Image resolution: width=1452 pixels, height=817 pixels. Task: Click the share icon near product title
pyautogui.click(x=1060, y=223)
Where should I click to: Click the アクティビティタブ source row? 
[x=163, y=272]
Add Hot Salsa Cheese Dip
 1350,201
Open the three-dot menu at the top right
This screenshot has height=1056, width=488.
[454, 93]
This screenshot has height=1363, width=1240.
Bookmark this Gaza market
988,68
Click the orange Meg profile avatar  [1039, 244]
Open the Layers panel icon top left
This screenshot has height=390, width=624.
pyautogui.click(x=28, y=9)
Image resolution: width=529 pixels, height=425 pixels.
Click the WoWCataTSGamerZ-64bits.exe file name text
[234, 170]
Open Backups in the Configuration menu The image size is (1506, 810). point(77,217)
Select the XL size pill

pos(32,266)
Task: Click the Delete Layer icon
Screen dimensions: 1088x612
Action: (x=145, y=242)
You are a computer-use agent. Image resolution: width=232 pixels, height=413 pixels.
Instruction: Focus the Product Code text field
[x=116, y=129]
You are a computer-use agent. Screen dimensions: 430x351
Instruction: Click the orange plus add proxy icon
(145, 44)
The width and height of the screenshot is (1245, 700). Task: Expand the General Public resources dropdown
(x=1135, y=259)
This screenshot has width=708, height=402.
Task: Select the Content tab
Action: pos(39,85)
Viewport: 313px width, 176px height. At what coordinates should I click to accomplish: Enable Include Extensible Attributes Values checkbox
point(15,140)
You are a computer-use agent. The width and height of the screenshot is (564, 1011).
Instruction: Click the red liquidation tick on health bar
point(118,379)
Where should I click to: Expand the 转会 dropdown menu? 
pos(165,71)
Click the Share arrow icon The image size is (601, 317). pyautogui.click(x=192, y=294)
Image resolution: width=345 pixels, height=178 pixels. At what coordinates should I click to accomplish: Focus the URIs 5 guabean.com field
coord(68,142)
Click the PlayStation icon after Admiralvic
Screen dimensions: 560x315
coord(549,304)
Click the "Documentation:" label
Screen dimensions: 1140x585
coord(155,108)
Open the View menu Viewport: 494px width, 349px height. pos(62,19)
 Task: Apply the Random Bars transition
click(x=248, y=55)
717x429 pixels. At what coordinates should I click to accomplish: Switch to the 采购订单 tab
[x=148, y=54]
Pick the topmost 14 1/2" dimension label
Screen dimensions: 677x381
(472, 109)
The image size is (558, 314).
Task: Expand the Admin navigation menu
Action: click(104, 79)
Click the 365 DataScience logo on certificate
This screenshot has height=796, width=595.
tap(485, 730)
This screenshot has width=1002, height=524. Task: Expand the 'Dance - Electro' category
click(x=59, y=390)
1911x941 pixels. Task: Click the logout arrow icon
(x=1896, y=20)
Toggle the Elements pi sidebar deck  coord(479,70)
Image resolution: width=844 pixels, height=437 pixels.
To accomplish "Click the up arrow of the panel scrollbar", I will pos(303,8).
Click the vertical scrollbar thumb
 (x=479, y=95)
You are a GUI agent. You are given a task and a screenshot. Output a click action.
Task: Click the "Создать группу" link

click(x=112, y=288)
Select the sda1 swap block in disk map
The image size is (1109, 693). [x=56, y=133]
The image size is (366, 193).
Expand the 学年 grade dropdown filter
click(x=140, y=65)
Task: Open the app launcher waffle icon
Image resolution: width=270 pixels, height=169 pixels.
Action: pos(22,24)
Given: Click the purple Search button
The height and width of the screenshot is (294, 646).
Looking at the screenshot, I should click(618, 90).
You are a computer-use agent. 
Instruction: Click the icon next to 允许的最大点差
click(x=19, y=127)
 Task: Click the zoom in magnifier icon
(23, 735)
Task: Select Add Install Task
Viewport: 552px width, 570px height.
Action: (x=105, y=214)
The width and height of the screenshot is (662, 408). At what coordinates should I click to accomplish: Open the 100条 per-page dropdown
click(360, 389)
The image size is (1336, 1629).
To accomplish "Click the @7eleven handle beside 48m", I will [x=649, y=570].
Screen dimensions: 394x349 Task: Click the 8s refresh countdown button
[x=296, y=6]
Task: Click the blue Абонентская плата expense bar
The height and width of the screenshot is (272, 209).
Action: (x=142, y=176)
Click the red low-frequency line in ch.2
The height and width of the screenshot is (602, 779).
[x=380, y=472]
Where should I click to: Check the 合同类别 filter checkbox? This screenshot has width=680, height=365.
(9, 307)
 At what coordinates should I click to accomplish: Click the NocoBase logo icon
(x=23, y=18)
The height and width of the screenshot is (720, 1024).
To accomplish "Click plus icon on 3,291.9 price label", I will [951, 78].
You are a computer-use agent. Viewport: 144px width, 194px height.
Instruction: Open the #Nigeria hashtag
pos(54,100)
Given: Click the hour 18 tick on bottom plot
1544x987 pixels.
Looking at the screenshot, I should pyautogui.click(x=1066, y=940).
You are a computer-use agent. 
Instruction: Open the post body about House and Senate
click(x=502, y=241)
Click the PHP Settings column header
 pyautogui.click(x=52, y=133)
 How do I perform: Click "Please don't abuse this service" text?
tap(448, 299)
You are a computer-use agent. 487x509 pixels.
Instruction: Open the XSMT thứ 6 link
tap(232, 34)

▸ **Directions**
Pull every line containing "will" out of the entries.

▸ **Answer for the task**
To accomplish "Click the up arrow of the panel scrollbar", I will pos(303,8).
To accomplish "Click the @7eleven handle beside 48m", I will [x=649, y=570].
To accomplish "Click plus icon on 3,291.9 price label", I will [951, 78].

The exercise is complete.